Auch Professor Dr. Thea Fischer, eine Epidemiologin an der Universität Kopenhagen in Dänemark, sagt: »Die Daten sind sehr überzeugend«. Und sie ergänzt, dass damit die Frage, ob das Virus von Tieren übertragen wurde, jetzt mit starker Evidenz und damit mit an Sicherheit grenzender Wahrscheinlich geklärt sei. Andere Fachleute hingegen bemängeln, dass es nicht gelungen sei, die Tierspezies eindeutig zu identifizieren, in der das Vorläufervirus von SARS-CoV-2 replizierte.

Bewegungsdaten liefern starke Hinweise

In der ersten Studie leiten Worobey und Kollegen ihre Schlüsse aus der auffälligen geografischen Häufung der ersten bekannten Covid-19-Fälle und aus dem Ursprung der positiven Oberflächenproben in der unmittelbaren Umgebung des Huanan-Markts in Wuhan ab. Die Autoren werteten für ihre Studie die Daten des Berichts der Delegation der Weltgesundheitsorganisation (WHO) aus, die über vier Wochen Untersuchungen zum Ursprung von SARS-CoV-2 in der Hauptstadt der zentralchinesischen Provinz Hubei durchgeführt hatte. Die Wissenschaftler aus Arizona konzentrierten sich dabei auf die Frage, wo sich die ersten Patienten angesteckt hatten.

Der WHO-Bericht dokumentiert 174 Covid-19-Fälle im Dezember 2019. Obwohl die geografischen Koordinaten der Wohnorte der ersten Patienten, die innerhalb der Stadtgrenzen von Wuhan lebten, nicht zur Verfügung gestellt wurden, konnten die Wissenschaftler anhand detaillierter Karten die genauen geografischen Positionen von 156 Fällen zuverlässig ermitteln. Auch für die Fälle, die nicht genau rekonstruiert werden konnten, ließen sich Hinweise erarbeiten, dass sie in der Nähe des Fischmarktes zu verorten sind, sodass es statistisch gesehen sehr unwahrscheinlich sei, dass sich das Virus von einem anderen Ort als dem Fischmarkt ausgebreitet habe, so die Forscher.

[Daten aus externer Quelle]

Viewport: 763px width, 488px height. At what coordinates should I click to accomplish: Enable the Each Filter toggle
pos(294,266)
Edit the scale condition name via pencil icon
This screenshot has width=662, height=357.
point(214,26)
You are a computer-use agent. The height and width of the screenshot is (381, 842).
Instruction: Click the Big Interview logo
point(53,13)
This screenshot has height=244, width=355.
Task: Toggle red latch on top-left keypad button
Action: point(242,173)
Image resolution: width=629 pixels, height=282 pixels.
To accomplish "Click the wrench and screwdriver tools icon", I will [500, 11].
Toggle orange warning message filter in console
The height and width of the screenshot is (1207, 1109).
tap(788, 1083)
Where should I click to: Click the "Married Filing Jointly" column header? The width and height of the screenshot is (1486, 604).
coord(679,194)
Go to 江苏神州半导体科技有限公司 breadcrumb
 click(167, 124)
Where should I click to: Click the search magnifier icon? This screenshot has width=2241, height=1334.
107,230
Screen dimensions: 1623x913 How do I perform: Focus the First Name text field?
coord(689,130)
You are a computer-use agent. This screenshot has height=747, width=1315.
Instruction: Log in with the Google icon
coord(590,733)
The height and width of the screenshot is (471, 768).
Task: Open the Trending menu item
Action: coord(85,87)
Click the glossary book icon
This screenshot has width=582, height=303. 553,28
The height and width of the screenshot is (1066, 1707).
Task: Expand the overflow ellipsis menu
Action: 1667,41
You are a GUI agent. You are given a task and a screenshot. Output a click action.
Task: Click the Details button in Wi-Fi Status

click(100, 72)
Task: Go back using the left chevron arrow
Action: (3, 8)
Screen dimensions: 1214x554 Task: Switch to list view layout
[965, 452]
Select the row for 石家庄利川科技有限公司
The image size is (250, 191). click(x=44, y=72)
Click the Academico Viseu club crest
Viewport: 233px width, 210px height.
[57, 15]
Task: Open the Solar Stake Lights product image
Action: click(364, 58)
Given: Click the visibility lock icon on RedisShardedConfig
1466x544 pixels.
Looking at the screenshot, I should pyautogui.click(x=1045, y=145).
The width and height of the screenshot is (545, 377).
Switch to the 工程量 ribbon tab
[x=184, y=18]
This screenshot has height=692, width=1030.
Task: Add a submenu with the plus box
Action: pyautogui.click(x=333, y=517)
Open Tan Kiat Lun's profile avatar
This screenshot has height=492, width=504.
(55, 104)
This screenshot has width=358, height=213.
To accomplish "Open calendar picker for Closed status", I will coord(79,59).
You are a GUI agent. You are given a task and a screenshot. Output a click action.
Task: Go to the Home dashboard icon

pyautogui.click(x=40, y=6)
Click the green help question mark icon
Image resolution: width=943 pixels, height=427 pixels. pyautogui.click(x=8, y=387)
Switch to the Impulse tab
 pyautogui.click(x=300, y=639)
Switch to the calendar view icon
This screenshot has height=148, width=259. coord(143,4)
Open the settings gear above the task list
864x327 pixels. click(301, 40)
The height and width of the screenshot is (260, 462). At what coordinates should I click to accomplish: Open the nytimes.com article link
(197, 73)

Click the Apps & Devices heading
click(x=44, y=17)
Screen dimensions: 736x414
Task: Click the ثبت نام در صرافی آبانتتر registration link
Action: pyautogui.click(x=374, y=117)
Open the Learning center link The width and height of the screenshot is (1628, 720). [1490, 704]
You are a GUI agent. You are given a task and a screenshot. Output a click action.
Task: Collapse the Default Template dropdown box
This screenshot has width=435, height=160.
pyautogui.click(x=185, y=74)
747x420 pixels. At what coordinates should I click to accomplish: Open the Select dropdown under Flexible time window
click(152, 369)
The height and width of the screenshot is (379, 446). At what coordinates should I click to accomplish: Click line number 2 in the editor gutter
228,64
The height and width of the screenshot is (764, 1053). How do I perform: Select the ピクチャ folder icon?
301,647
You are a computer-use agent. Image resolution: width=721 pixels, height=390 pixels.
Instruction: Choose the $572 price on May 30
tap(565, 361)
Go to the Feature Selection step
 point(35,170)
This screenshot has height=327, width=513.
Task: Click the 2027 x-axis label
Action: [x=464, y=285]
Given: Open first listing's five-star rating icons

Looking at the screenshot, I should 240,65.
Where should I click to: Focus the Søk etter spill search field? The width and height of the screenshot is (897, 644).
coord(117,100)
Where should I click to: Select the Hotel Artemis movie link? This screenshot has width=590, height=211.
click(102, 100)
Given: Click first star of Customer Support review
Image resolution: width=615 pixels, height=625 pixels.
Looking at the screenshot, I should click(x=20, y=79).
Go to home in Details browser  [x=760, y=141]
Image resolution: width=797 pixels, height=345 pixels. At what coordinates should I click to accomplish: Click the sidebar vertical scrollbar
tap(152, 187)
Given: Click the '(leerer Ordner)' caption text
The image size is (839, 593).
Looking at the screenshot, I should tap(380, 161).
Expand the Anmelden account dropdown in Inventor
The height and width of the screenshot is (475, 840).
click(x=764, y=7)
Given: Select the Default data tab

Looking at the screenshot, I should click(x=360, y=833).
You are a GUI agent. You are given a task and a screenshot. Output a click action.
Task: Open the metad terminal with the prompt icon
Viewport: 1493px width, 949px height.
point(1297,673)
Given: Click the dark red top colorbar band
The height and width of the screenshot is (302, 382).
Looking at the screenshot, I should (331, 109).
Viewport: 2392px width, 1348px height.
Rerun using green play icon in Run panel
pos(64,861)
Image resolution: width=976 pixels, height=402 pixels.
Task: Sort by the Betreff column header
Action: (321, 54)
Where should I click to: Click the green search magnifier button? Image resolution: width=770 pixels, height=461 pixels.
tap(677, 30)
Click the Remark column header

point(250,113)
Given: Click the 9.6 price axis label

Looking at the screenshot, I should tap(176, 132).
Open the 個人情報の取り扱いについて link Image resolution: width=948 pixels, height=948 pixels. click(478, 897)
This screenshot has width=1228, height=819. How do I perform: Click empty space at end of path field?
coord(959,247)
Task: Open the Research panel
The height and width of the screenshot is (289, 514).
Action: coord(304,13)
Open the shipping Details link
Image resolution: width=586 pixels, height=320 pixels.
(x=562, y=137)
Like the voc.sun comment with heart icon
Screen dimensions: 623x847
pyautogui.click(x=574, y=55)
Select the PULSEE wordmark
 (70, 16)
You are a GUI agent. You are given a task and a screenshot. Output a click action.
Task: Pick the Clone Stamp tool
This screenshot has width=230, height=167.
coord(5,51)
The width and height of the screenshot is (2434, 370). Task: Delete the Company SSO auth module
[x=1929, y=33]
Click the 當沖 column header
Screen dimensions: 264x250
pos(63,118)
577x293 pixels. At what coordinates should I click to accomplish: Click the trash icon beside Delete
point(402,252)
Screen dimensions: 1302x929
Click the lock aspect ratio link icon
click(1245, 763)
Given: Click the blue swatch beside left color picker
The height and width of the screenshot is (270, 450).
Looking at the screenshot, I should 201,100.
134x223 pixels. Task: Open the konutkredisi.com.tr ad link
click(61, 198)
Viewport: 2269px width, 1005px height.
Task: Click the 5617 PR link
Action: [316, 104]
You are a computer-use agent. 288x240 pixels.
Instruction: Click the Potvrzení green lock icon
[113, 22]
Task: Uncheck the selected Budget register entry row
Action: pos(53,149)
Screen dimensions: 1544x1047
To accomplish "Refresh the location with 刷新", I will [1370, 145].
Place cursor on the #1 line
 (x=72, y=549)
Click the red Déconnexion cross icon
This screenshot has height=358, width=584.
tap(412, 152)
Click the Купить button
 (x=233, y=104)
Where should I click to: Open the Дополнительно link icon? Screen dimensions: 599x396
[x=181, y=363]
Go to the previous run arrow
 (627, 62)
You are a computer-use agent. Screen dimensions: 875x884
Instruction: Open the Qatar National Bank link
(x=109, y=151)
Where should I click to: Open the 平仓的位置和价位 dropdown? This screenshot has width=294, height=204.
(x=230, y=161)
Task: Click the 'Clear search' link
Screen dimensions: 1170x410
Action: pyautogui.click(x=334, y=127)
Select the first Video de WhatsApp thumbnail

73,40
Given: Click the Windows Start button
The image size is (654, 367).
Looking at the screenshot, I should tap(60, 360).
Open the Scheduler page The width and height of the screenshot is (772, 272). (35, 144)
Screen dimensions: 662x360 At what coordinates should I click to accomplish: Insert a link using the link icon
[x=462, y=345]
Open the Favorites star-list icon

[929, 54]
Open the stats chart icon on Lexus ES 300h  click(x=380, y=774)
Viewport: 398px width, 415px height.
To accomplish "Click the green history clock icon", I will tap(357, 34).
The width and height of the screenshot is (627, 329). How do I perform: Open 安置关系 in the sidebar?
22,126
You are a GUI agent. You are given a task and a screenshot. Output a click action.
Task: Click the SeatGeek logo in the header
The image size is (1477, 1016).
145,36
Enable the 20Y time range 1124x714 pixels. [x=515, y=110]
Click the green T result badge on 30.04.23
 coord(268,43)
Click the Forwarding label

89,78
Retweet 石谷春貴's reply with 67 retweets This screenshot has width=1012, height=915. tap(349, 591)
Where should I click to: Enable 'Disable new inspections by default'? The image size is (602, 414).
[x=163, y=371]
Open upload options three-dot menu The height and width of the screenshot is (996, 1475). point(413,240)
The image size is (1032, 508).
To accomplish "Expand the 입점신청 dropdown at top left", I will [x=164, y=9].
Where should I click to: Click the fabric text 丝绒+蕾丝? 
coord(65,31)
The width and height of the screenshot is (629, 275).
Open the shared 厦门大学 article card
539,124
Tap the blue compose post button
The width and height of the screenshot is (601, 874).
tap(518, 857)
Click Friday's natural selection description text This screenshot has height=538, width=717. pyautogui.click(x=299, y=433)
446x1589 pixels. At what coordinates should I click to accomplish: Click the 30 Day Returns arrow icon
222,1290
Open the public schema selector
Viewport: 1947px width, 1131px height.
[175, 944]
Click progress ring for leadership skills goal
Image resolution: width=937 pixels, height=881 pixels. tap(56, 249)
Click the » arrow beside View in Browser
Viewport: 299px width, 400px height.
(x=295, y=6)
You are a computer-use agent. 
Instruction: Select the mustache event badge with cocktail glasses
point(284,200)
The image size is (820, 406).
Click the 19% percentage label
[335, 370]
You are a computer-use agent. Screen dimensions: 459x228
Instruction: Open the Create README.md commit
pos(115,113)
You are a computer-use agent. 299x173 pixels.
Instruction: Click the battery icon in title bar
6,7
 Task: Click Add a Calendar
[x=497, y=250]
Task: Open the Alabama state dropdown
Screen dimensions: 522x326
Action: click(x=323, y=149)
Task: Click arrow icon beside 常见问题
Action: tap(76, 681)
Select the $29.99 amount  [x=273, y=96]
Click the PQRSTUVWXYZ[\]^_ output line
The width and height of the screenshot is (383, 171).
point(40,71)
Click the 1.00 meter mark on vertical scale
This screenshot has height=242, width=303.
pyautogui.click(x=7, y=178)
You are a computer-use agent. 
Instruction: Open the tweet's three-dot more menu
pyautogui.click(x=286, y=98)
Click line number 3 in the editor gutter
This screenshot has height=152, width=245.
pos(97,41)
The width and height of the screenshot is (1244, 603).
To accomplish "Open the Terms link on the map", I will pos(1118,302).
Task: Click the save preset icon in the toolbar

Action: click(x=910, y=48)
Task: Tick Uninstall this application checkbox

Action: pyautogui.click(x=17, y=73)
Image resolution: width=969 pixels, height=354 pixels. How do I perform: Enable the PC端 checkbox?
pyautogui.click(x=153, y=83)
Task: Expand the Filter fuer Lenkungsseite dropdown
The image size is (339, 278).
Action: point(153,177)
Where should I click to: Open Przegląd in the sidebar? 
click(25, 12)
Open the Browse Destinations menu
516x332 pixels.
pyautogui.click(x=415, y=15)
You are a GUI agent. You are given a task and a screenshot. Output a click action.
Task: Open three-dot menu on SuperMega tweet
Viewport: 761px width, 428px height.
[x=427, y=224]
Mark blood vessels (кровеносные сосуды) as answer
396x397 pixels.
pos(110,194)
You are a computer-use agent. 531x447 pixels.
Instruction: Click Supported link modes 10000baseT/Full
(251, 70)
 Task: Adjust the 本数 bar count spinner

Durch die Analyse von Fotos, die auf der Social-Media-Plattform Weibo veröffentlicht wurden, konnten die Wissenschaftler zudem zeigen, dass die topografische Häufung der ersten Fälle tatsächlich an der Stelle des Marktes auftrat, wo lebende Wildtiere, darunter Marderhunde, chinesische Bambusratten und rote Füchse, verkauft wurden, die prinzipiell als Zwischenwirte des Virus infrage kommen. In diesem Teil des Marktes hatte die WHO-Delegation besonders viele virale Kontaminationen in Oberflächenproben nachweisen können.